GEI for machine learning

Our GEI models used Kronecker products to explicitly create interactions between each hybrid in the genomic relationship matrix and each environment in the derived environmental matrix. However, the Kronecker product abruptly increases the dimensionality of the data set, and fitting models using the resulting data set is not feasible. When using the GEI models, the number of columns in the resulting data set is massive (\(>100,000\)). Moreover, the memory consumption for GEI models surpassed 200GB of RAM, which is usually available only at high-performance computing (HPC) clusters. Conversely, the G+E models were much more parsimonious and computationally efficient, given that the number of columns in the data set is around 1250–1300. Despite having much smaller dimensionality than GEI models, the G+E models still had many features, which increases the time for model fitting and the chance of overfitting, given that not all features are individually meaningful.
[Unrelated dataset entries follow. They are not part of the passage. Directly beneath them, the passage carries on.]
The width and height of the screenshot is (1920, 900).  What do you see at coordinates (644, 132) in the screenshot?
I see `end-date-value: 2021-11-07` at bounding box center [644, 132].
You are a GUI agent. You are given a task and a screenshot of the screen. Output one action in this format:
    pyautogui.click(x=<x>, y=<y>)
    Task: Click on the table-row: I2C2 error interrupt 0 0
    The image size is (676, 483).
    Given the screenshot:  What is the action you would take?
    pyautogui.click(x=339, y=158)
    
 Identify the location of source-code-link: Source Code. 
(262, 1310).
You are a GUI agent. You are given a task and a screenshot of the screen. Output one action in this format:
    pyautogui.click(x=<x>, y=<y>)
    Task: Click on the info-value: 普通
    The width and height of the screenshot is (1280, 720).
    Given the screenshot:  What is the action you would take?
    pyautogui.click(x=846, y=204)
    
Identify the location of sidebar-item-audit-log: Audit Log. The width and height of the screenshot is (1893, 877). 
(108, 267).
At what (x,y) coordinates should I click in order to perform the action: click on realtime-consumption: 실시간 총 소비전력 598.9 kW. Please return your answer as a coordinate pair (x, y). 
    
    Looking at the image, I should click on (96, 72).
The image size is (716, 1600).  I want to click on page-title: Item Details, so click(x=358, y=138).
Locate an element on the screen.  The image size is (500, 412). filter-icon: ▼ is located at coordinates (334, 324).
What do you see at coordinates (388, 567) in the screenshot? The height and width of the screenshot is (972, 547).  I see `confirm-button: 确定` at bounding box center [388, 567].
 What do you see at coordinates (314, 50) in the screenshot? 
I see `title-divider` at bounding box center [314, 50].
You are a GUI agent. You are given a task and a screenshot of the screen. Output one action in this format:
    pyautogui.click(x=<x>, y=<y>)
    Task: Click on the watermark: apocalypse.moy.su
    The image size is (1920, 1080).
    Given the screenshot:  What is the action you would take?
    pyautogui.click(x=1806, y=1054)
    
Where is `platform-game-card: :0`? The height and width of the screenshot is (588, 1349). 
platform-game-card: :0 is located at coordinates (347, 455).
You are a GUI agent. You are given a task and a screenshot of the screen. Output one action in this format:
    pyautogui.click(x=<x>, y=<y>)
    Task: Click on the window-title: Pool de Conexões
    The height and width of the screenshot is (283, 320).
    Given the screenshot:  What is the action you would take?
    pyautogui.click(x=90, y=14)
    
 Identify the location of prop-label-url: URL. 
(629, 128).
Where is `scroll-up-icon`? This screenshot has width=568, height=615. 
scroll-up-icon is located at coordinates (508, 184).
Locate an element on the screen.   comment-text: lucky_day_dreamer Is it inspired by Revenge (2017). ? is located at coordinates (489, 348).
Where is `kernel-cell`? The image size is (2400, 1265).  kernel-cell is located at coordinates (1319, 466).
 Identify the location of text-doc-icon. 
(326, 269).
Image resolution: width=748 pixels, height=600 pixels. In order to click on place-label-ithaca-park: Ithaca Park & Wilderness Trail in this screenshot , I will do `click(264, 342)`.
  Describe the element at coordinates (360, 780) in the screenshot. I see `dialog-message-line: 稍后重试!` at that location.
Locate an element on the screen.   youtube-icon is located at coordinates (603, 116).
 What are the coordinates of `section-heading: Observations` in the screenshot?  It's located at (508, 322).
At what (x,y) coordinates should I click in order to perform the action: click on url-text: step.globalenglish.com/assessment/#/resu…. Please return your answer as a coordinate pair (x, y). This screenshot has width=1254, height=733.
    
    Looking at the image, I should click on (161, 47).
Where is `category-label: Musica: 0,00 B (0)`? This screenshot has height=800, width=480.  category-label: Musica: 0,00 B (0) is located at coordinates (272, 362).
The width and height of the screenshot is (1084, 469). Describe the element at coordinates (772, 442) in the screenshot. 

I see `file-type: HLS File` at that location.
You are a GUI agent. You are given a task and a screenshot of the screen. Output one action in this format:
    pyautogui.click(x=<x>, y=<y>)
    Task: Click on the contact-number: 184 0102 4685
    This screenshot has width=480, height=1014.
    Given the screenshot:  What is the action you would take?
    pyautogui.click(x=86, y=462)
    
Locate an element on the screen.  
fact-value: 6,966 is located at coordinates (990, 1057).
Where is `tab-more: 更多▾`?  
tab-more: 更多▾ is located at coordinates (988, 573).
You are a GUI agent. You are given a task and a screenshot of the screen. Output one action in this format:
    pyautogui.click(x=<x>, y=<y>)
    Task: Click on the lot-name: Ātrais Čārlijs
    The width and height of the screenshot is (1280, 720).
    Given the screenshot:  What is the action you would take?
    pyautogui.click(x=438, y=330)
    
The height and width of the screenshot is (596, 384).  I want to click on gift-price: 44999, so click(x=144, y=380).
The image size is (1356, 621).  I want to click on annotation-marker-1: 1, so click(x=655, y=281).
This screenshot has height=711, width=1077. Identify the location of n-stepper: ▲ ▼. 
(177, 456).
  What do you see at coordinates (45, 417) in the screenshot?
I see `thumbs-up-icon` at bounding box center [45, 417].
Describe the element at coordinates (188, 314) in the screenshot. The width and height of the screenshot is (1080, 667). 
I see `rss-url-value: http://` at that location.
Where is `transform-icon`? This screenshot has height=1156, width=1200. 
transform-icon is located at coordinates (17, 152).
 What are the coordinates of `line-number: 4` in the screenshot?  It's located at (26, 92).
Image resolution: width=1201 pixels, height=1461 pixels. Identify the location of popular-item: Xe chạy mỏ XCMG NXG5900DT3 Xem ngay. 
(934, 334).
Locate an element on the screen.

Thus, to overcome the problem of high dimensionality with possible redundancy of information and large model-fitting time, we employed the SVD method to reduce the data set dimensionality before fitting the models (Fig. 1e, f, g; Supplementary Table S2).

As noted by Westhues et al. (2021), tree-based machine learning models do not require an explicit inclusion of genotype-by-environment interaction as input to the model, given that a high-order interaction between features is captured by construction (Friedman 2001). This fact was corroborated in this study, where the G+E model, which only integrates genetic and environment data through the concatenation of data sets, was better or at least similar to the performance of GEI models in all the CV schemes. The G+E model was much more parsimonious than the GEI model and was computationally efficient, requiring approximately 30 s to fit the model for one fold and one repetition (data not shown) on a general-purpose computational node with two Intel(R) Xeon(R) Gold 6130 CPU @ 2.10GHz processors, equipped with 32 cores and 192GB of RAM. This contributes to the need for more efficient computational strategies for integrating genomic and environmental data to expand GP models to new environments and germplasm, enhancing our comprehension of genotype-by-environment interactions (Rogers and Holland 2021).

Conclusion

This study demonstrates the massive importance of the environment in the outcome of a prediction model. As a means to incorporate such information into genomic prediction models, the ML framework offers great flexibility, especially when utilizing feature engineering. Our results illustrate that the feature engineering step presents a valuable envirotyping option, creating useful variables for ML-based genomic prediction models. As the amounts and diversity of data available in breeding programs increase, there will be more opportunities for utilizing feature engineering in breeding programs. We demonstrated that environmental features, in combination with genetic data, can significantly improve prediction accuracy over models using only genetic information. Furthermore, we confirmed that with tree-based methods, the genotype-by-environment interactions can be accounted for without explicitly including interactions in the model. Collectively, these results are promising, especially with the increasing interest in combining envirotyping and genotyping approaches for prediction purposes.